水槽340内が所定水位になると、制御部200は、モータ310を駆動させ、水槽340の回転ドラム330を動かし、漕洗浄剤と水道水を所定時間攪拌させる(ステップ703)。熱交換器洗浄モードに移行する条件が全て整っているか判断し(ステップ704)、問題なければ、制御部200は、熱交換器洗浄モードに遷移する。
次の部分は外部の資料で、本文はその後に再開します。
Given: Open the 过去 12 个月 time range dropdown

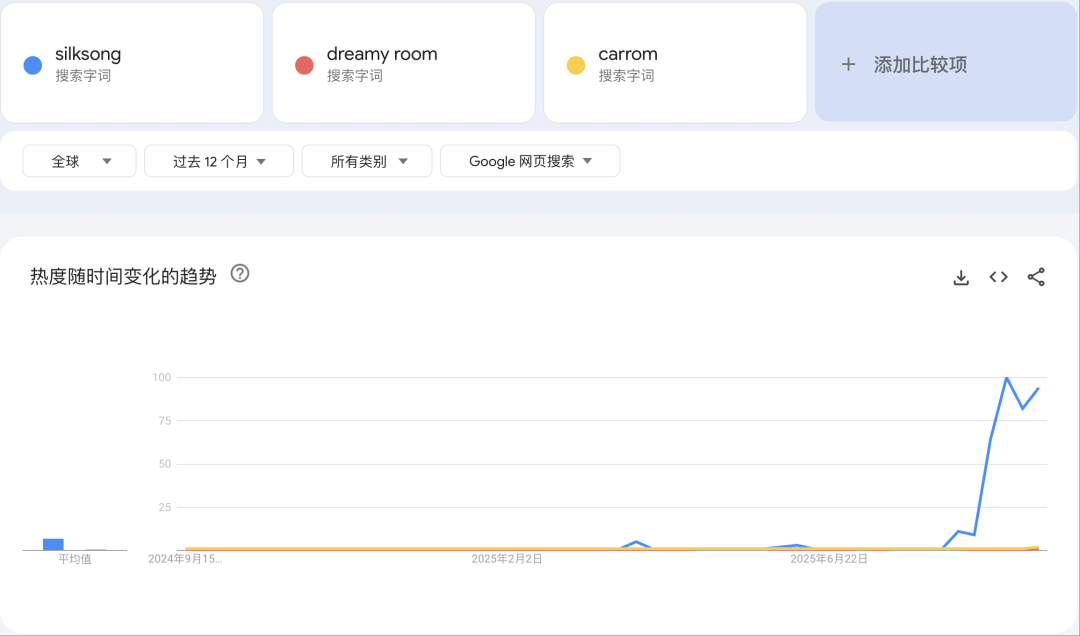Looking at the screenshot, I should pos(218,160).
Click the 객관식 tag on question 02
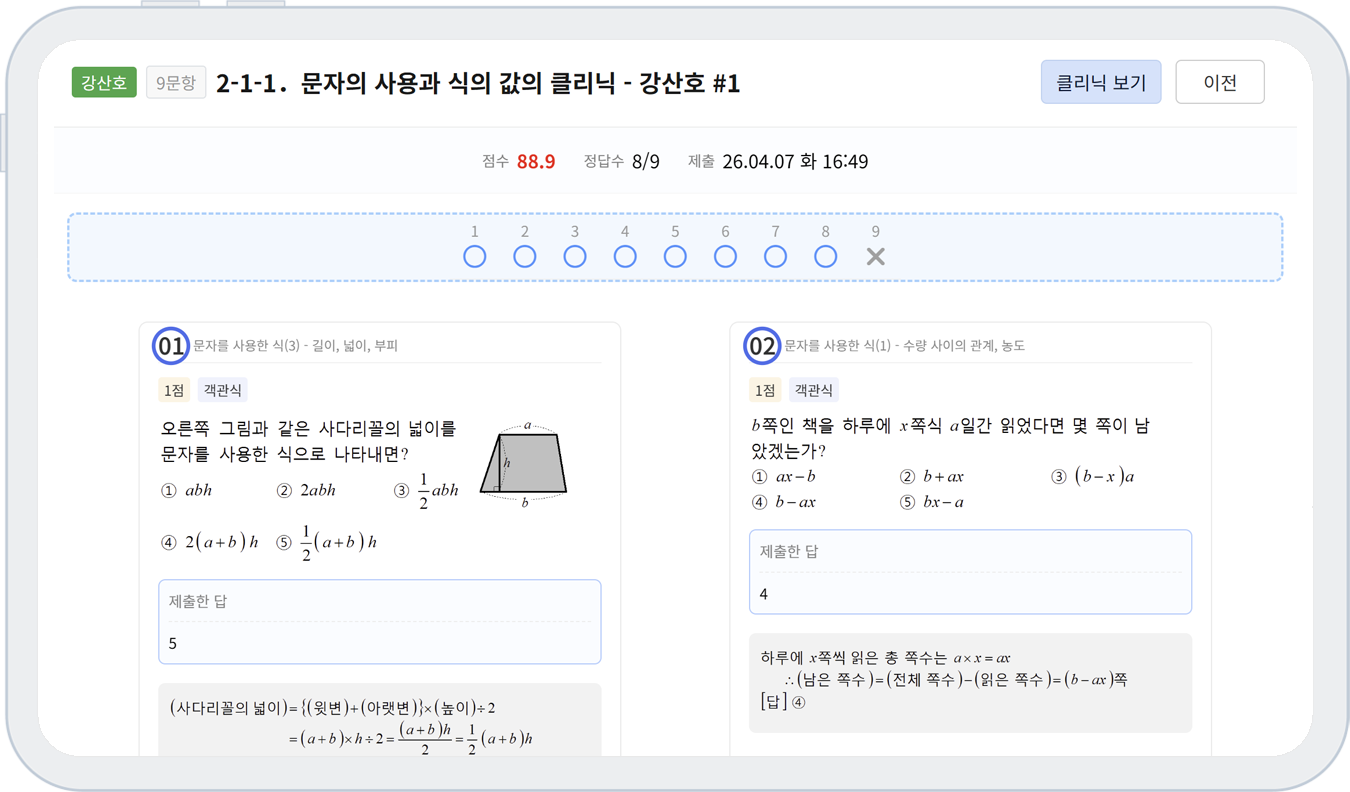1350x792 pixels. coord(813,390)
制御部200は、散水制御部614へ、循環ポンプ排水切り替え制御部613へ循環ポンプ排水切り替え弁をONするように信号を出力する(ステップ705)。循環ポンプ排水切り替え制御部613は、循環ポンプ排水切り替え弁をONさせる。制御部200は、循環ポンプ610を駆動制御する(ステップ706)。水槽340の槽洗浄溶液を、循環ポンプ排水切り替え弁611を経由し、バルブユニット510、給水チューブ560を経由して散水部520に水を供給し(ステップ707)、散水部520からヒートポンプユニット420の除湿部421の熱交換器に散水を開始する(ステップ708)。
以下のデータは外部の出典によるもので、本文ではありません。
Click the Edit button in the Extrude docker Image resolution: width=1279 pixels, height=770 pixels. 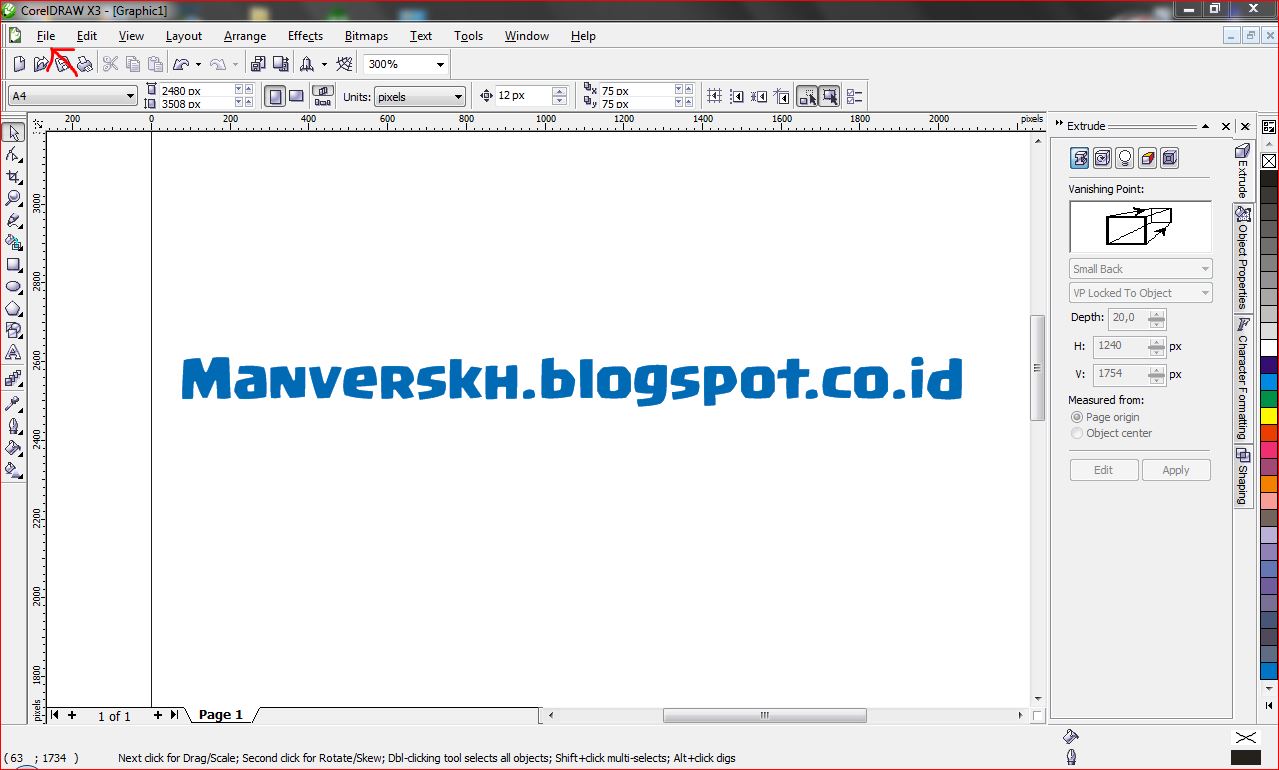pyautogui.click(x=1104, y=469)

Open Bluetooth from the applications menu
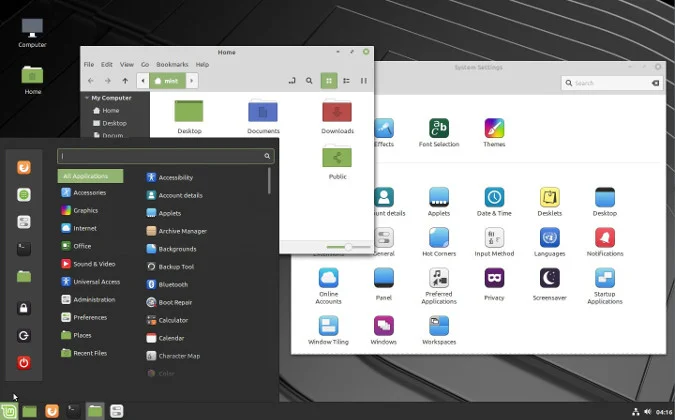point(172,284)
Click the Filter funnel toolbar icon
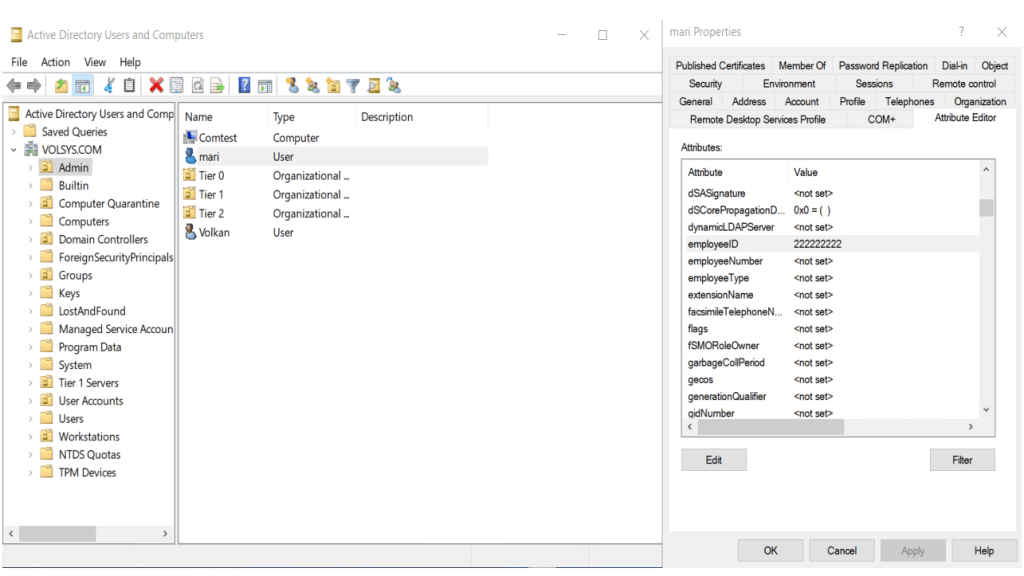The image size is (1024, 576). (352, 86)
制御部200は、熱交換器への給水開始から所定時間経過したか否か判断する(ステップ709)。所定時間経過すると、循環ポンプ排水切り替え弁611をOFFする信号を制御部200から散水制御部614へ信号を出力し、循環ポンプ排水切り替え制御部613は、循環ポンプ排水切り替え弁をOFFさせる(ステップ710)。制御部200は、循環ポンプ610を停止させ(ステップ711)、熱交換器洗浄運転が完了する。
熱交換器洗浄運転を完了すると、カビ等の付着物を浮かすために一定時間運転を停止する。一定時間経過後に、熱交換器すすぎ洗浄モードに移行するか否かを判定する(ステップ712)。所定の条件を満たしていれば、熱交換部すすぎ洗浄モードに移行する。制御部200は、散水制御部614へ第1給水弁511をONさせるよう散水制御部614へ信号を出力する。散水制御部614は、第1給水弁511をONする(ステップ713)。第1給水弁511がONすると、水道水は、給水口530、第1給水弁511、バルブユニット510、給水チューブ560を通り、散水部520からヒートポンプユニット420の除湿部421に水道水を散水し(ステップ715)、除湿部421のフィン427に付着した槽洗浄剤を洗い流す。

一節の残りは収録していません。